One issue with the current state of the intrinsics is that they don't
really follow the common style among other languages, and there's no
agreed consensus about what path to take yet. To implement the more
common style would be a lot of work though compared to the current
autogenerated way
Adding the AVX/AVX2 intrinsics isn't hard. I think I have done it on a
branch somewhere including a bunch of fixes.
On 4/21/20 8:29 PM, J. Gareth Moreton wrote:
Hi everyone,
I hope this doesn't become a monthly podcast for me or something, but
during my bursts of motivation, inspiration and creativity, I start to
plan and research things. There are a few things I'd like to develop
for FPC, mostly together because there's a lot of interdependency.
* SSE/AVX intrinsics
Most of the node types for the SSE instructions have been implemented,
as well as some wrapper functions that are disabled by default while
their format is finalised. The nodes that the compiler generates
would be useful when it comes to vectorisation, since a lot of things
like parameters and type checks will be already handled by them.
There are some gaps though.

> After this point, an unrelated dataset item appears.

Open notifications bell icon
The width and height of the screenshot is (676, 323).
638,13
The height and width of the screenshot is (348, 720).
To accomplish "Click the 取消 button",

For example, AVX introduced more powerful
'mask move' instructions that allow you to read as well as write
partial vectors, which would be very useful when it comes to, say,
optimising algorithms that deal with 3-component vectors (very common
because 3-component vectors could represent 3D Cartesean coordinates
or an RGB triplet, for example).
* Vectorisation
I think this is probably the next big iteration for the compiler and
optimiser. Besides the obvious loop unrolling vectorisation, there
are a number of common algorithms that are logically easy to vectorise
but which may take some careful analysis to actually detect. One of
my test cases is the classic dot product. In raybench.pas, a
3-dimensional dot product appears as part of a function that returns a
vector's length - Sqrt(V.X*V.X + V.Y*V.Y + V.Z*V.Z) - under AVX, the
expression inside the square root can be optimised into a mask move
(so only the first 3 components of an XMM register are loaded with the
fields of V and the 4th component set to zero) and then all the
additions and multiplications are performed with a single instruction:
VDPPS XMM0, XMM0, XMM0, $71 - ($71 specifically says 'only multiply
and horizontally add the first three components, and then store the
result only in the 1st component - $FF will still work since the 4th
component is equal to zero and only the 1st component is read for the
result, but is a little more clumsy in my opinion).

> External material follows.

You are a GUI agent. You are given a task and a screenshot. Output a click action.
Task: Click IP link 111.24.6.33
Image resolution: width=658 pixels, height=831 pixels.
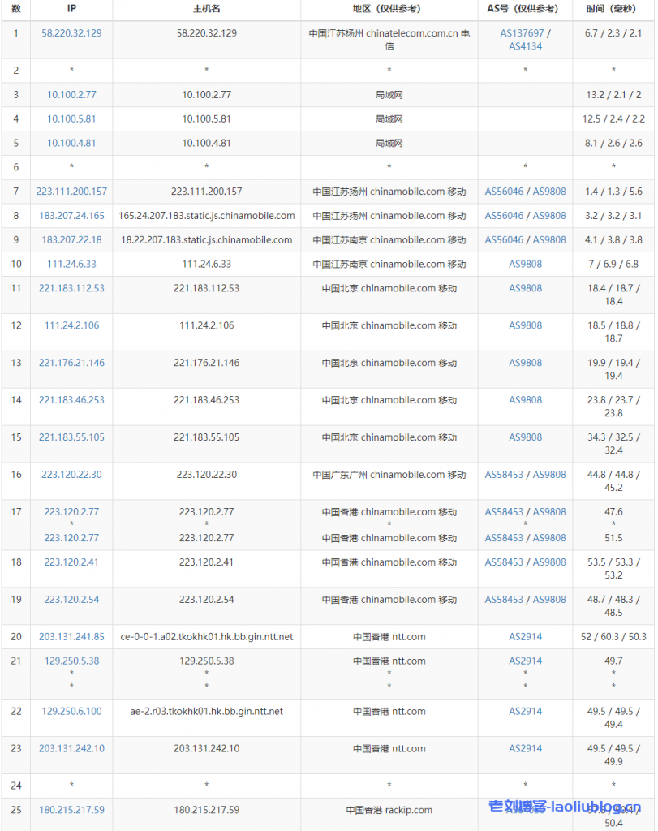[x=71, y=265]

My intention, at least for these kinds of algorithms, is to make use
of the new intrinstic nodes for specific SSE and AVX instructions,
although there are some intrinsics missing, like the aforementioned
mask move.
* Pure functions
It might be overly ambitious, but I seek to make the SSE/AVX
intrinsics much easier to use (it easily becomes inefficient in C++ if
you haven't got data alignments correct). One example I came up with
is using masks in SSE/AVX instructions. If you want to call, say,
x86_vmaskmovps (an intrinsic for VMASKMOVPS), you would have to set up
an additional _m128 store and load in a custom-made mask (e.g. const
M128Mask: _m128 = (-1.0; -1.0; -1.0; 0.0); ...

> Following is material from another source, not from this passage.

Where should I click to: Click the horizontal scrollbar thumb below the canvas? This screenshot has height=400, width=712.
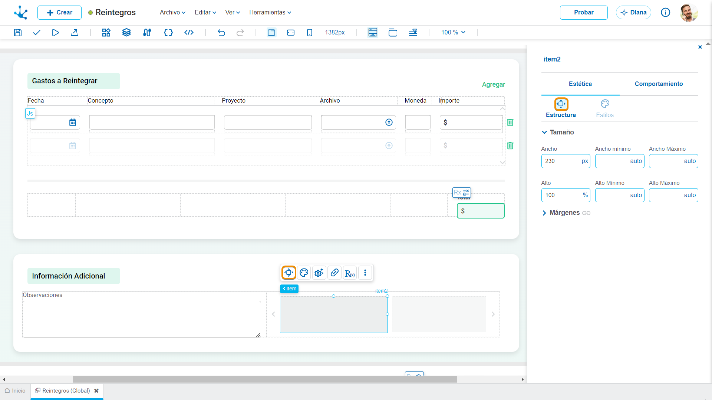click(265, 380)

x86_vmaskmovps(DestAddr, M128Data, x86_movaps(M128Mask));). This
becomes more problematic if you need to specifically represent
$80000000 or $FFFFFFFF in one of the floating-point fields (the former
is negative zero, and the latter is one of many thousands of quiet NaN
representations). An example of a much a cleaner solution could be
x86_vmaskmovps(DestAddr, M128Data, [True, True, True, False]);, with
an explicit typecast/assignment operator that converts an array of
Booleans into a mask that could be defined and implemented somewhere
in the RTL. Nomally, this would be a prohibitively slow function to
execute, but if the typecast/assignment operator was defined as a pure
function, then it could be evaluated at design time and the resultant
_m128 stored as an implicit constant that is loaded directly into an
MM register when needed, and not having to task the programmer with
floating-point bit manipulation in order to create said constant in
the code.
* Aligned Allocation
This couples with SSE and AVX specifically, but has other uses such as
with paging, for example. Following in the footsteps of C11, I would
like to propose a couple of new intrinsic operations: GetMemAligned
and ReallocMemAligned, that allow you to reserve memory with an
alignment of your choice (with the constraint that it has to be a
power of 2 and at least the size of a Pointer). Having such intrinsics
will also allow the FPC language itself to better support aligned
dynamic arrays, for example.
C11's "aligned_alloc" is compatible with "free", while Microsoft's own
"_aligned_malloc" is not compatible with "free" and requires its own
"_aligned_free" call to properly release. Ideally I rather find a
solution where GetMemAligned and ReallocMemAligned will work with
FreeMem without having unpredictable effects. This would be quite an
undertaking though since it would involve deep research into the
memory manager and ensuring all platforms have a means with which to
support it.
----
I haven't fully organised myself with this yet. Looking at these
proposals as a dependency graph, I feel that pure functions is the
feature that doesn't depend on everything else and I should focus my
efforts here first. I'll be writing up design specifications so
hopefully everyone else can understand what's going on and either
throw in suggestions, note where performance can be improved or plain
shoot something down if it's a very bad idea.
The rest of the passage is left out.